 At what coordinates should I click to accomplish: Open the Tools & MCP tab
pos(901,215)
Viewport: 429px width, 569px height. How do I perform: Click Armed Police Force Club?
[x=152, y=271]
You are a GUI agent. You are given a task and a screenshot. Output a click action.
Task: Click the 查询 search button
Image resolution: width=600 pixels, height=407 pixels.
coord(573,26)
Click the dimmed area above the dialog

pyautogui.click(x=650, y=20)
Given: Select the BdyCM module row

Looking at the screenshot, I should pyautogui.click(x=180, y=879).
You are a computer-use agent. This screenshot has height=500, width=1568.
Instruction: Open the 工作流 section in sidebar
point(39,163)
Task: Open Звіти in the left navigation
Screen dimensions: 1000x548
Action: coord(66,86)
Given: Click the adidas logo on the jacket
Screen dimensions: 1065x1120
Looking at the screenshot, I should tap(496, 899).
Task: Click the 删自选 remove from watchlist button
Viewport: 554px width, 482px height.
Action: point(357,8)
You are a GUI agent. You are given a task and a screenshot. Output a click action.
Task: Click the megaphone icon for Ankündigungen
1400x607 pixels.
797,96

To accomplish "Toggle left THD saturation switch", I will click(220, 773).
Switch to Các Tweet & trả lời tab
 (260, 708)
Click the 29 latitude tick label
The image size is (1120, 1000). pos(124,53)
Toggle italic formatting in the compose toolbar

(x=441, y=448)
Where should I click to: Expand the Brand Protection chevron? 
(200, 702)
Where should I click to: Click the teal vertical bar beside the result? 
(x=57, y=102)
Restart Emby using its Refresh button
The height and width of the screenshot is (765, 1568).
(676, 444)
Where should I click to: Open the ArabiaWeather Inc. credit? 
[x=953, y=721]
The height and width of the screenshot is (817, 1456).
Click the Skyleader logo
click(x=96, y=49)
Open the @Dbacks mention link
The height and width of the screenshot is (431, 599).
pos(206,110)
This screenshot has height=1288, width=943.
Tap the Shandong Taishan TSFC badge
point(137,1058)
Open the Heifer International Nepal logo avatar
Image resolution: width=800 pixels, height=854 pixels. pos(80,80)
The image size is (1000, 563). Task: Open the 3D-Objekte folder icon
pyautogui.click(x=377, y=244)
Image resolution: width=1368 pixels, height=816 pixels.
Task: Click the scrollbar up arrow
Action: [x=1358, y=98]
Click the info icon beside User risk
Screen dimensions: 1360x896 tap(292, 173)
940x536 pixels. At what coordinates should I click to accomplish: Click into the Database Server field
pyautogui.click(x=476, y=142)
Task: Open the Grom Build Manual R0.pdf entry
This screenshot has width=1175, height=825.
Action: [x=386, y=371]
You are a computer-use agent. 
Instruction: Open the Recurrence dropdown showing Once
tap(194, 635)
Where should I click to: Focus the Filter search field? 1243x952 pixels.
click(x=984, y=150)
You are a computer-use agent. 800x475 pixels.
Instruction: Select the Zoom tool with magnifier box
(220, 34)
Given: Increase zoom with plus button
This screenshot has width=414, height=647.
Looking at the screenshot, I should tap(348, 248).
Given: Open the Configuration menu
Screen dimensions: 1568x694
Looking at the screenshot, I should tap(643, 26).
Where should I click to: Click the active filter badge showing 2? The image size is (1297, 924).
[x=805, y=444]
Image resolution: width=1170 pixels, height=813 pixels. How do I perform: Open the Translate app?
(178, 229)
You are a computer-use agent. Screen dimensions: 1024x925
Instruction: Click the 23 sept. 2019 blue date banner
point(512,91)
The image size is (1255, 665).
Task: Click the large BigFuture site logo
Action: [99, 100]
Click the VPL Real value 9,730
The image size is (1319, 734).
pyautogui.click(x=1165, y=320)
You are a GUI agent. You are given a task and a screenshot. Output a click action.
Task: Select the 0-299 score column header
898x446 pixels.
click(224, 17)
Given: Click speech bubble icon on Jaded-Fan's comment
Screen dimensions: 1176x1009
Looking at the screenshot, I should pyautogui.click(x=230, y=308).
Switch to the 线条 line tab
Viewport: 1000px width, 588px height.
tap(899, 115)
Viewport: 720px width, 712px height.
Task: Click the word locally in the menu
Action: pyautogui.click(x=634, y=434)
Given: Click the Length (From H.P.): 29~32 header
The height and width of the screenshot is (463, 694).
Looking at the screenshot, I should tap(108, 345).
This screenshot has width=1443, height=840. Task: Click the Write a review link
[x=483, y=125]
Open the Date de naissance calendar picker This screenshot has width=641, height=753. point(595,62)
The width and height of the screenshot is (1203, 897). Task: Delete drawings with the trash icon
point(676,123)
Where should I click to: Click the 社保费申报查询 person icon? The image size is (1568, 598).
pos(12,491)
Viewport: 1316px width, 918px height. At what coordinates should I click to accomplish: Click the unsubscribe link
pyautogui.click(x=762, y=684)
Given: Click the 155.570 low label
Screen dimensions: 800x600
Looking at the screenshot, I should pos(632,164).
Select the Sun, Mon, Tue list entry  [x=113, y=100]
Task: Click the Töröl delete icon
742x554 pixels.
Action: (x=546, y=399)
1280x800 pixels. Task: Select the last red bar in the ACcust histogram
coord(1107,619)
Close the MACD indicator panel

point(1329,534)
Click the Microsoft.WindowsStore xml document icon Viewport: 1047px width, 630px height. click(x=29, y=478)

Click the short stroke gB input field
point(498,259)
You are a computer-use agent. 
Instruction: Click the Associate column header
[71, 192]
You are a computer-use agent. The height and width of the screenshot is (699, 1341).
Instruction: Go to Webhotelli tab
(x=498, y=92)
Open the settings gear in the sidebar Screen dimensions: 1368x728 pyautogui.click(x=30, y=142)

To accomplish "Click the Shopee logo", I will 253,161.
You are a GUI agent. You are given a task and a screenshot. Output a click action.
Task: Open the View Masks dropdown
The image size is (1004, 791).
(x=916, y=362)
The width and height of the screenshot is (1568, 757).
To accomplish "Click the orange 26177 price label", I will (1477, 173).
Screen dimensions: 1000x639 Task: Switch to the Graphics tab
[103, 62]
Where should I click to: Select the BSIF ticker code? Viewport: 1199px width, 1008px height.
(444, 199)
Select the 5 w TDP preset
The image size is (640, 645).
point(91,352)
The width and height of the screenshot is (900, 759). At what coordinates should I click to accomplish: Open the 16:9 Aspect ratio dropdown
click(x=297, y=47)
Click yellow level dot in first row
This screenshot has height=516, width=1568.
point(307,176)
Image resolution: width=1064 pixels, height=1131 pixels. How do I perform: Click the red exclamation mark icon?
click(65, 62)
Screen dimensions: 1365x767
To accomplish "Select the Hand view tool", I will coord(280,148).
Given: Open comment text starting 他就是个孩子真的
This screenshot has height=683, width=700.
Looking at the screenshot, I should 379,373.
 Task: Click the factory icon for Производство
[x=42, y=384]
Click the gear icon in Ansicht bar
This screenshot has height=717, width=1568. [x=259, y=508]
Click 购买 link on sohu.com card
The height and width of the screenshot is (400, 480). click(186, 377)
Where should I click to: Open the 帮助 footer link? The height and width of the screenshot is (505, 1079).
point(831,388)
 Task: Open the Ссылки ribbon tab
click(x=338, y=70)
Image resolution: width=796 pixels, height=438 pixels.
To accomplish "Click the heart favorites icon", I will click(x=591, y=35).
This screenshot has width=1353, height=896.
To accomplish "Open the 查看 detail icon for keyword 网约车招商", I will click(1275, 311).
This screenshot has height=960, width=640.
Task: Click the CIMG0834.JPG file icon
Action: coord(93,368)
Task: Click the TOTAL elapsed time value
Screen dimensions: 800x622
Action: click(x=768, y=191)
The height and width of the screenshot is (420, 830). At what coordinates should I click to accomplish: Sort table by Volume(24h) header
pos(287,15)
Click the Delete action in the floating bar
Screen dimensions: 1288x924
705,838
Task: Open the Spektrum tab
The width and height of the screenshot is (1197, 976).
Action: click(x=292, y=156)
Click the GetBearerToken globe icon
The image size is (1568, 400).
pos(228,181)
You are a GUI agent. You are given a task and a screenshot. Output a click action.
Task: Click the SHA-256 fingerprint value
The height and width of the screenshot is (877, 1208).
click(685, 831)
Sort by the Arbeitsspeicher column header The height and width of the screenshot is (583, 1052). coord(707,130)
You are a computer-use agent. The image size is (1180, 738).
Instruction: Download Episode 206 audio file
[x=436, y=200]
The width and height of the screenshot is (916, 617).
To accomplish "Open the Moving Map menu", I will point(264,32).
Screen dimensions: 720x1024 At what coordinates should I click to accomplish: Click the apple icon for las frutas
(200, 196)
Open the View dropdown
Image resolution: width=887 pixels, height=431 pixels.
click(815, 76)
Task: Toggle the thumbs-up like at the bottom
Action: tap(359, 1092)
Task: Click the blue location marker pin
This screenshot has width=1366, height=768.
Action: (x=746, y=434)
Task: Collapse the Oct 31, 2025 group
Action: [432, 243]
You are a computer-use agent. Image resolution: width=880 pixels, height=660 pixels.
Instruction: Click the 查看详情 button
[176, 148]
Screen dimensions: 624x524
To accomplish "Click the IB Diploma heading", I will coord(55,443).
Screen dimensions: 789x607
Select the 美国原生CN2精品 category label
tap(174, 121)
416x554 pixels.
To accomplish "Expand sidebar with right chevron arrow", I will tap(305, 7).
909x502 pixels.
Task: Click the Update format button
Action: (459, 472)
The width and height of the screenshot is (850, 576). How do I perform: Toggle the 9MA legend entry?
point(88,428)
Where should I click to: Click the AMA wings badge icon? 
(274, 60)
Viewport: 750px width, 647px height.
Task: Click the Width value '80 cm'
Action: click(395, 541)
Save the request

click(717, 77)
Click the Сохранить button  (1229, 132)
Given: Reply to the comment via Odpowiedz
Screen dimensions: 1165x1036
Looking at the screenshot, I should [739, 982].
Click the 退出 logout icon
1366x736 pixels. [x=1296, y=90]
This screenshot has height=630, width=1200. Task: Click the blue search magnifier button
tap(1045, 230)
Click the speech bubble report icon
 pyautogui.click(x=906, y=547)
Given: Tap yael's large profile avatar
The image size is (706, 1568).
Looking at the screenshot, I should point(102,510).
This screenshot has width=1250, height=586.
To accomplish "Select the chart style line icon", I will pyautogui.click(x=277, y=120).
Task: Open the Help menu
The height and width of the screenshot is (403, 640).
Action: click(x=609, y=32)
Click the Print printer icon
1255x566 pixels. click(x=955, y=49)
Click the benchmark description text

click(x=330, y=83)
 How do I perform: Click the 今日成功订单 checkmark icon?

☆ ☆ ☆ ☆ ☆

Work request :: Where a line above holds the string "computer", copy that line.

Exercise answer ::
You are a computer-use agent. This screenshot has height=500, width=1568.
You are a computer-use agent. 
You are a computer-use agent. 800x475 pixels.
You are a computer-use agent. Screen dimensions: 1024x925
You are a computer-use agent. 
You are a computer-use agent. The height and width of the screenshot is (699, 1341).
You are a computer-use agent. The image size is (1180, 738).
You are a computer-use agent. Image resolution: width=880 pixels, height=660 pixels.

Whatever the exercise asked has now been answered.